Food Logistics Talks With Perry Ardito, MCFA General Manager of Warehouse Products
When it comes to RFID in the warehouse or DC, the technology's role isn't limited to tracking pallets, cases, or individual items. In some operations, RFID has another important function: guiding semi-automated vehicles around the facility.
By embedding RFID transponders in warehouse floors, engineers at Mitsubishi Caterpillar Forklift America Inc. (MCFA) in Houston have created systems that guide turret trucks and order pickers to specific racks and aisles with accuracy of one centimeter, says Perry Ardito, general manager of the Jungheinrich warehouse products group at MCFA. The transponders, which are placed in the warehouse floor at specific distances, communicate with an RFID reader/writer in the lift truck to identify warehouse aisle locations and distances.

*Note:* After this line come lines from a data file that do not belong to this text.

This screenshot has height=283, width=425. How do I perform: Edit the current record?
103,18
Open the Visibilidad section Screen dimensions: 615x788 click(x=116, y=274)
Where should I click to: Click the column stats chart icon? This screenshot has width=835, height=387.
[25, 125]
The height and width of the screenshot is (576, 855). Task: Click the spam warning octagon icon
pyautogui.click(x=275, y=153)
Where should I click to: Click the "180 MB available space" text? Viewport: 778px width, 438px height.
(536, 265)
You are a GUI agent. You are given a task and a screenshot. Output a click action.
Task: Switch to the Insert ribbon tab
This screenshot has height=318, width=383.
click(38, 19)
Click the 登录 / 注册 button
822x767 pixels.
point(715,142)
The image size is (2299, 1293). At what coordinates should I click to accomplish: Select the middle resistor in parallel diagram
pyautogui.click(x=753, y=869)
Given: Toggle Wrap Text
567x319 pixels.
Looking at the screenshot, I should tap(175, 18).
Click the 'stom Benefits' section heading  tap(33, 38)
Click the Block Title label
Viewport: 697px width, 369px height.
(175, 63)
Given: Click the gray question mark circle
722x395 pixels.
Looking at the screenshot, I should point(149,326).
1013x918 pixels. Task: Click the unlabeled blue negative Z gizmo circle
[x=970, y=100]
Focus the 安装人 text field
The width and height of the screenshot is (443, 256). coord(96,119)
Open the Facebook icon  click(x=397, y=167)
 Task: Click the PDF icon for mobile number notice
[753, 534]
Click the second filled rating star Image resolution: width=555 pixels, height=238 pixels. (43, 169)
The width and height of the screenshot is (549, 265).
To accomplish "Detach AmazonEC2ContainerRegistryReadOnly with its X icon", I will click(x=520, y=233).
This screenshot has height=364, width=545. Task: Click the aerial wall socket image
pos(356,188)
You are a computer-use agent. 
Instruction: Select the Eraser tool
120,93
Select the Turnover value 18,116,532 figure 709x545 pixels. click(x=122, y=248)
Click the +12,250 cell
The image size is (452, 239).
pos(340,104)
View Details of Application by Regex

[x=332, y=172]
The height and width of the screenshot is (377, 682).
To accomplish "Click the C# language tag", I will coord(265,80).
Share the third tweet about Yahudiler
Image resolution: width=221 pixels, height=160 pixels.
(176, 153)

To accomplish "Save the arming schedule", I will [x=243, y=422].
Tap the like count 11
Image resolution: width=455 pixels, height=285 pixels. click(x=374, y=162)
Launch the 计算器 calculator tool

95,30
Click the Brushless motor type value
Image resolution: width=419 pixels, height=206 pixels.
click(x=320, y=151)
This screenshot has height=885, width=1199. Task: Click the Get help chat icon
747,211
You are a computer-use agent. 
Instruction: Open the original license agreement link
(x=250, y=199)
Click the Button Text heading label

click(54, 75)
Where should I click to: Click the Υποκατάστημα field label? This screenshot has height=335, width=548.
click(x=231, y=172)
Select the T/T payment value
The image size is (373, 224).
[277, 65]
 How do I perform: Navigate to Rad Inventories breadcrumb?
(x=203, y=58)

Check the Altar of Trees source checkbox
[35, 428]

When linked to a warehouse management system (WMS), the system can automatically pick up or put away products while following the most efficient path of travel. Further, these networks can boost warehouse safety by automatically slowing lift trucks down before they leave an aisle or by making the vehicle stop, flash its lights, or honk its horn at dangerous intersections in a racking system like cross-aisles and pedestrian aisles, Ardito says.
The system is currently installed at several customer sites in North America and is helping to guide more than a thousand lift trucks at DCs around the world, according to MCFA.